[RECORDS FOR PROCESSING]
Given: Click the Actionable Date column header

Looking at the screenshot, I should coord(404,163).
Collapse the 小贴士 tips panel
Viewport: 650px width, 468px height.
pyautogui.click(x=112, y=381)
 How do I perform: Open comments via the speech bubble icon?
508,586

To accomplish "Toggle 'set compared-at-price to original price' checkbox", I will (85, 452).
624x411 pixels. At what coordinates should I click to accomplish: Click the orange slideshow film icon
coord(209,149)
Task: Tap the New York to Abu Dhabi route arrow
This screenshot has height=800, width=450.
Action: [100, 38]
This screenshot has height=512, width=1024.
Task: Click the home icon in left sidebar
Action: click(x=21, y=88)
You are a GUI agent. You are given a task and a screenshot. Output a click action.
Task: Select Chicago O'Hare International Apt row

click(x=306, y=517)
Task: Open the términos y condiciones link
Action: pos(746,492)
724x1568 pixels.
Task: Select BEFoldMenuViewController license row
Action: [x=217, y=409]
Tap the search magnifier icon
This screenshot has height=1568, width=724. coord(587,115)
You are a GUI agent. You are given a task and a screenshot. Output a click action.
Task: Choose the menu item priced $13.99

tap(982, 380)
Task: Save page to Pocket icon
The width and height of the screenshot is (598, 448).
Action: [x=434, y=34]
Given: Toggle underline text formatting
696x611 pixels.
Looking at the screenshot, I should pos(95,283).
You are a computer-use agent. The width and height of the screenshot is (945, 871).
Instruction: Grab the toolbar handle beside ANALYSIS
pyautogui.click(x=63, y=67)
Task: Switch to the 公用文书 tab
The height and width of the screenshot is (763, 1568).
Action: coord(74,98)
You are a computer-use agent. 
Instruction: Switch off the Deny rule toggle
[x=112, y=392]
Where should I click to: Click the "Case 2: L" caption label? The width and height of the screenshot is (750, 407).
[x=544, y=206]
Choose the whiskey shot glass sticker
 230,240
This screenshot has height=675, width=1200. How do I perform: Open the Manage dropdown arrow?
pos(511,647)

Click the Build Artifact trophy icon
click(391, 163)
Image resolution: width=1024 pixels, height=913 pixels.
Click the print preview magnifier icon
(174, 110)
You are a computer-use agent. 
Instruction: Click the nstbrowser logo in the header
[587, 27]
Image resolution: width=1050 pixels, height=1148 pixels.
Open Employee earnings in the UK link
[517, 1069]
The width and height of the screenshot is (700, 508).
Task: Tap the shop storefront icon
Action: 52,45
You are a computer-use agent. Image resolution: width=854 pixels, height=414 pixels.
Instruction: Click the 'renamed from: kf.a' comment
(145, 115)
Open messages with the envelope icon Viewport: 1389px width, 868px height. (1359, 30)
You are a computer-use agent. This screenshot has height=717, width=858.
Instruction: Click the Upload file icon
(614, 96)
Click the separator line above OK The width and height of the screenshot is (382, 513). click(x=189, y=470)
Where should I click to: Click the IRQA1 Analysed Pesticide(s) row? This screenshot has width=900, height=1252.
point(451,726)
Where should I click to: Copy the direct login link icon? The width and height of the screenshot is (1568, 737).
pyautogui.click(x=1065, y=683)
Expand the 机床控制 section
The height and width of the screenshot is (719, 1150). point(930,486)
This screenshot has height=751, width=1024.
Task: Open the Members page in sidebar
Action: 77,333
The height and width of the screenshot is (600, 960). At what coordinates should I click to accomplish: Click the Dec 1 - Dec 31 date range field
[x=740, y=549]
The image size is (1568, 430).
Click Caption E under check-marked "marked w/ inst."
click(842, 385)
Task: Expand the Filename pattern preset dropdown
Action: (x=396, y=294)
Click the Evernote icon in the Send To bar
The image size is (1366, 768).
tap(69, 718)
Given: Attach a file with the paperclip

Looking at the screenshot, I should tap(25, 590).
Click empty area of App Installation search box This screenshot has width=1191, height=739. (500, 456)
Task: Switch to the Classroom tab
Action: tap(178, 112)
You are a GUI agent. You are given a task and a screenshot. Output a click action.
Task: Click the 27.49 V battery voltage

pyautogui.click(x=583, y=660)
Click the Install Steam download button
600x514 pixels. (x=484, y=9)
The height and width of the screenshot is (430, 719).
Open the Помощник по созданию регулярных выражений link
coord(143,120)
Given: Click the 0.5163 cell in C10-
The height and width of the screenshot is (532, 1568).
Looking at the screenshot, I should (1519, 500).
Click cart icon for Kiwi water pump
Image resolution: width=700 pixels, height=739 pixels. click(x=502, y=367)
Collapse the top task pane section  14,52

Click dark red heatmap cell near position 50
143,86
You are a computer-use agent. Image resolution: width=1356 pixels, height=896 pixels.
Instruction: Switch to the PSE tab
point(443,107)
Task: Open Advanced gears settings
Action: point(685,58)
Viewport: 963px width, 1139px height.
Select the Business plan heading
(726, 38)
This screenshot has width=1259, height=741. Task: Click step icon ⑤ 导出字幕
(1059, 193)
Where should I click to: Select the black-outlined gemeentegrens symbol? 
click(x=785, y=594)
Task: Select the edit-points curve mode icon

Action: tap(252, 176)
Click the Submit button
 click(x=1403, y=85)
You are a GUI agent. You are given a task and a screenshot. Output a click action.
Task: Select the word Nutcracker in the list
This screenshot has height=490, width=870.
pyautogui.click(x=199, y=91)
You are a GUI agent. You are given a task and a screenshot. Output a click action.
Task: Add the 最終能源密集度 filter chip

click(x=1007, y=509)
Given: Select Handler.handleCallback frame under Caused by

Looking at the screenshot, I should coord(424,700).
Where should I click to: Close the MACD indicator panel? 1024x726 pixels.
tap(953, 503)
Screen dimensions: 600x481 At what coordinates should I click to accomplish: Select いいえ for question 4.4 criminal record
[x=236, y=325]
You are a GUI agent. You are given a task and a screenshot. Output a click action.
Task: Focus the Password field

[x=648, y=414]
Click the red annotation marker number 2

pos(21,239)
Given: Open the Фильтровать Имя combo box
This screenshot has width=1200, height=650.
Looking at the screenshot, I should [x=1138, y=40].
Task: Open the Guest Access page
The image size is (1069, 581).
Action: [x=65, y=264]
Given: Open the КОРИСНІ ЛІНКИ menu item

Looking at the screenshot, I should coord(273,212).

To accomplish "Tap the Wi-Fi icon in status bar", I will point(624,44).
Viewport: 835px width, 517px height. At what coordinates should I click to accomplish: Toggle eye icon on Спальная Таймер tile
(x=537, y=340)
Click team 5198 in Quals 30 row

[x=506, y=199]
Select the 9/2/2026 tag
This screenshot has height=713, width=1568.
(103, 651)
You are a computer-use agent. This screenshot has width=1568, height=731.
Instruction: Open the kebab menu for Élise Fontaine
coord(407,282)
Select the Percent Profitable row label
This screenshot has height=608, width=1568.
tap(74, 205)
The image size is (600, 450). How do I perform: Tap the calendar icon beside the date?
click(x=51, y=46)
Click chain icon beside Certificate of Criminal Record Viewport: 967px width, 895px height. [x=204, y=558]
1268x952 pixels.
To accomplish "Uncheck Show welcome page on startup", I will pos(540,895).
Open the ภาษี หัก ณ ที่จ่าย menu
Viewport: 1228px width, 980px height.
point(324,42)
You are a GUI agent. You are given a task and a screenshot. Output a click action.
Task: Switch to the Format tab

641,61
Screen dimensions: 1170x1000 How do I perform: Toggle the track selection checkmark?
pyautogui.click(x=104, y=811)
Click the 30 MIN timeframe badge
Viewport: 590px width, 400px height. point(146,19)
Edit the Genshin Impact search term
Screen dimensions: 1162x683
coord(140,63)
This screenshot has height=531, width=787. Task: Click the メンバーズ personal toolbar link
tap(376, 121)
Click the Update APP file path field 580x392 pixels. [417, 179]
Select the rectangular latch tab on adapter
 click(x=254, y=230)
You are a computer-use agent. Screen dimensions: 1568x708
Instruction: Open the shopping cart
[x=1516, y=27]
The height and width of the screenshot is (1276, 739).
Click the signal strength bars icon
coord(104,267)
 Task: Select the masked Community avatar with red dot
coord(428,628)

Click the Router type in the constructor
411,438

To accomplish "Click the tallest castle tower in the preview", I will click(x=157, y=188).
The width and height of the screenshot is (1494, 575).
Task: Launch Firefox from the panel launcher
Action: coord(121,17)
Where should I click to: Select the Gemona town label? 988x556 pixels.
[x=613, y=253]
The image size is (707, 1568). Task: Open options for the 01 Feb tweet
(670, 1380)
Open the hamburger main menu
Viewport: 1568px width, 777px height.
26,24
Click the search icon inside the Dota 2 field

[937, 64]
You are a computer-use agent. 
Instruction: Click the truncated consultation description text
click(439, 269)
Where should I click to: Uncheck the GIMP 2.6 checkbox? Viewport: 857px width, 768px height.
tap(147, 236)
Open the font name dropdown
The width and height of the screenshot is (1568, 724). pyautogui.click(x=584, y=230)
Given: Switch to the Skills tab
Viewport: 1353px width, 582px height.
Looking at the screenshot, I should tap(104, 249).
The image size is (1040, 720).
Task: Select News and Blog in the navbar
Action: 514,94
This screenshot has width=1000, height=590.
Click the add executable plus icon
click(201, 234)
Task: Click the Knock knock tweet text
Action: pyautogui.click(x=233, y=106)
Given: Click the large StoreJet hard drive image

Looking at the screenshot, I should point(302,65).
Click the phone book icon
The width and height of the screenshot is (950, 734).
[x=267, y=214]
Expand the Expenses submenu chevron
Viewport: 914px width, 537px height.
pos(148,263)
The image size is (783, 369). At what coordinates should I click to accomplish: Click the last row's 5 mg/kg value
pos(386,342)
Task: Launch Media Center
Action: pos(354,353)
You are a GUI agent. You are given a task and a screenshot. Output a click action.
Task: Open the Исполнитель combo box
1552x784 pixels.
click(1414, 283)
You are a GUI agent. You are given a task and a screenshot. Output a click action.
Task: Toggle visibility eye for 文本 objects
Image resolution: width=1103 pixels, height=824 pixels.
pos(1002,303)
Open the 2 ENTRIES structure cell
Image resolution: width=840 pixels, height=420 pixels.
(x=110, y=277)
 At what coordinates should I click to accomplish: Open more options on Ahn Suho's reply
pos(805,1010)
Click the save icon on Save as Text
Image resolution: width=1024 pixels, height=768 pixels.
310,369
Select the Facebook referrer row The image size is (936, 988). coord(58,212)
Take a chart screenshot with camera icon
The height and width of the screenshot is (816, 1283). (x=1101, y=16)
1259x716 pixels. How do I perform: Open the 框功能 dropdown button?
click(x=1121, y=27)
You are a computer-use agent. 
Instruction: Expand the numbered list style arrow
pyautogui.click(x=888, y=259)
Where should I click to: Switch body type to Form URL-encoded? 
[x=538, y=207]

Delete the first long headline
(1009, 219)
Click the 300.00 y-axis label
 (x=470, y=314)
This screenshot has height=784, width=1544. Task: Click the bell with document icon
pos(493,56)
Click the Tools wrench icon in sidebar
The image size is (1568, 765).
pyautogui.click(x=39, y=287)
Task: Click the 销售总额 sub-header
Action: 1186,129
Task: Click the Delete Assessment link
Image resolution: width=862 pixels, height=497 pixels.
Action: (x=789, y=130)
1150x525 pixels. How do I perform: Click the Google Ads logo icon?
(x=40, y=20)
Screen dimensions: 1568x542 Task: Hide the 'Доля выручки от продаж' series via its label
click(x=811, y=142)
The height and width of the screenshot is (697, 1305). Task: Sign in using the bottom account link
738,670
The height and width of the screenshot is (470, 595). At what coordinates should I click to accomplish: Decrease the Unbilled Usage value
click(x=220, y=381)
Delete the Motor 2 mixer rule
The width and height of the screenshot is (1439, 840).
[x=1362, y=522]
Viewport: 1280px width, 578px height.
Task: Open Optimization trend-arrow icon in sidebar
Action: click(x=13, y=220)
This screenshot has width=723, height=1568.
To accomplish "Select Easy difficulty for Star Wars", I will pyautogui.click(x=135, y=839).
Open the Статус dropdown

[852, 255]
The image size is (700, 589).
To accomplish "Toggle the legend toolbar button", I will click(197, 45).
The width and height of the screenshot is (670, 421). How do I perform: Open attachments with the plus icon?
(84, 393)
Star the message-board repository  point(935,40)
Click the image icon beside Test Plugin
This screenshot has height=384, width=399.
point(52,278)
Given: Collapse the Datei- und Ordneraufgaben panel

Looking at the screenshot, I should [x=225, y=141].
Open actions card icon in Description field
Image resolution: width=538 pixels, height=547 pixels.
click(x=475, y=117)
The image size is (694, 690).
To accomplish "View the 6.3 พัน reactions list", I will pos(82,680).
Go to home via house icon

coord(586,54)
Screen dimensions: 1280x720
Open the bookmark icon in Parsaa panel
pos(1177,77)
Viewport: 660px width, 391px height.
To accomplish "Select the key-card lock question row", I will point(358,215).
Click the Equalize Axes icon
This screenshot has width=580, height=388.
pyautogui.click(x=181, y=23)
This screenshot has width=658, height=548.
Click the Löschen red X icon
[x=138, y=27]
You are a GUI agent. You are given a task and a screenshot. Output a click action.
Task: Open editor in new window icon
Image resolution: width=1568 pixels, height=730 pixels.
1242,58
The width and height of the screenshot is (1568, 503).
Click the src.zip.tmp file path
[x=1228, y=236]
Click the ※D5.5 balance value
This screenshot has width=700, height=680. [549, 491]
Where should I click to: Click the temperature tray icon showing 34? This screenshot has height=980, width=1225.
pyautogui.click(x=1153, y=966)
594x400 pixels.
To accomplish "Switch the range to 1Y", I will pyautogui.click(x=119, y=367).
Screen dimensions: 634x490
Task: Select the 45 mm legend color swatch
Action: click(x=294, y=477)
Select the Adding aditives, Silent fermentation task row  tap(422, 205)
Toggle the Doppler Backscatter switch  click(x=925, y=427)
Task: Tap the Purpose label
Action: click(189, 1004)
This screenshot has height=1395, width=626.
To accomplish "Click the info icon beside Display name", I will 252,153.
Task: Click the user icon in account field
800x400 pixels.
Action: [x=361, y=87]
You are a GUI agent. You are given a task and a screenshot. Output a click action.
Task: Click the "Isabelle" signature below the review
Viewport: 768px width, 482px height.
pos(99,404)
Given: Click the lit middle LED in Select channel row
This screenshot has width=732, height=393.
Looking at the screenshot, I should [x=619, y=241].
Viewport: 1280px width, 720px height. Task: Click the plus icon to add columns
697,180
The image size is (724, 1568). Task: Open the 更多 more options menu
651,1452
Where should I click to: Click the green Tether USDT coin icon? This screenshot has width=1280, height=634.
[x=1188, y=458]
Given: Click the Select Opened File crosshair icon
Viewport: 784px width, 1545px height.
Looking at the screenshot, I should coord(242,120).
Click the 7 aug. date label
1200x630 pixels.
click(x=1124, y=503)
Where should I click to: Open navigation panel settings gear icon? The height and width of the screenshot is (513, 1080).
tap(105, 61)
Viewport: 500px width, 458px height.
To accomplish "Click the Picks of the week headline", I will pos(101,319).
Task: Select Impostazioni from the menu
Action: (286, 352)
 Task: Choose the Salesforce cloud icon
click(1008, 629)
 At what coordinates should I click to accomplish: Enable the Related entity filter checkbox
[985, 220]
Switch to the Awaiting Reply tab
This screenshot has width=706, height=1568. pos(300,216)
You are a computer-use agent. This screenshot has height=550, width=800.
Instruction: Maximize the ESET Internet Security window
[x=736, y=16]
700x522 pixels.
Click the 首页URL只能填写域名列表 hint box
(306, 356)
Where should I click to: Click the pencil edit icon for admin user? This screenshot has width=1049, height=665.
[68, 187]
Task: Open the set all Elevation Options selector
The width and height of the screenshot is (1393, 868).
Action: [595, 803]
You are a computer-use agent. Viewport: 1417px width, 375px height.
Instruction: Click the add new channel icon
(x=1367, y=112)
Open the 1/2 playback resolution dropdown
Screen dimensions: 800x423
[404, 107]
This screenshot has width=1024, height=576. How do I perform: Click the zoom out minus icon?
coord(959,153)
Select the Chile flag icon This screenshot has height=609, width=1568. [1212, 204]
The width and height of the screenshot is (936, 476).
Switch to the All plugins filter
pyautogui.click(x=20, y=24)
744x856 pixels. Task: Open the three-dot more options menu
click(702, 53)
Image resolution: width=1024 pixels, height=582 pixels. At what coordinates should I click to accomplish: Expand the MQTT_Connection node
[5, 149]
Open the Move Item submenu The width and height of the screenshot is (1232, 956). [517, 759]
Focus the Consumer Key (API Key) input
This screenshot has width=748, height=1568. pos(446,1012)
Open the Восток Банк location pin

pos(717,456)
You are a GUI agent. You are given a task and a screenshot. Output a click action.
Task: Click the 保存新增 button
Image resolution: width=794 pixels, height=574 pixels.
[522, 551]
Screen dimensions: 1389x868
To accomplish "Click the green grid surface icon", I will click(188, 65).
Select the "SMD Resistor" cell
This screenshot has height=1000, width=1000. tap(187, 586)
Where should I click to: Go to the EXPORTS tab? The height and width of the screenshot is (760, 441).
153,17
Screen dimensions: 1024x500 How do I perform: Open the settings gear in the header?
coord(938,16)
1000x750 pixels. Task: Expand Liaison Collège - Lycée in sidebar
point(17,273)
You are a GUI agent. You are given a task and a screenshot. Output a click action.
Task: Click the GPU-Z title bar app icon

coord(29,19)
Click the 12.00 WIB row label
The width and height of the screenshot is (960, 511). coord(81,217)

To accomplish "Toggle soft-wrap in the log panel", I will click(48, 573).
[/RECORDS FOR PROCESSING]
TASK STATEMENT
Take the entries above and return only the lines from the one with "The height and width of the screenshot is (697, 1305)." to the one with "The image size is (700, 589).", both included, unchanged.

EXERCISE ANSWER
The height and width of the screenshot is (697, 1305). Task: Sign in using the bottom account link
738,670
The height and width of the screenshot is (470, 595). At what coordinates should I click to accomplish: Decrease the Unbilled Usage value
click(x=220, y=381)
Delete the Motor 2 mixer rule
The width and height of the screenshot is (1439, 840).
[x=1362, y=522]
Viewport: 1280px width, 578px height.
Task: Open Optimization trend-arrow icon in sidebar
Action: click(x=13, y=220)
This screenshot has width=723, height=1568.
To accomplish "Select Easy difficulty for Star Wars", I will pyautogui.click(x=135, y=839).
Open the Статус dropdown

[852, 255]
The image size is (700, 589).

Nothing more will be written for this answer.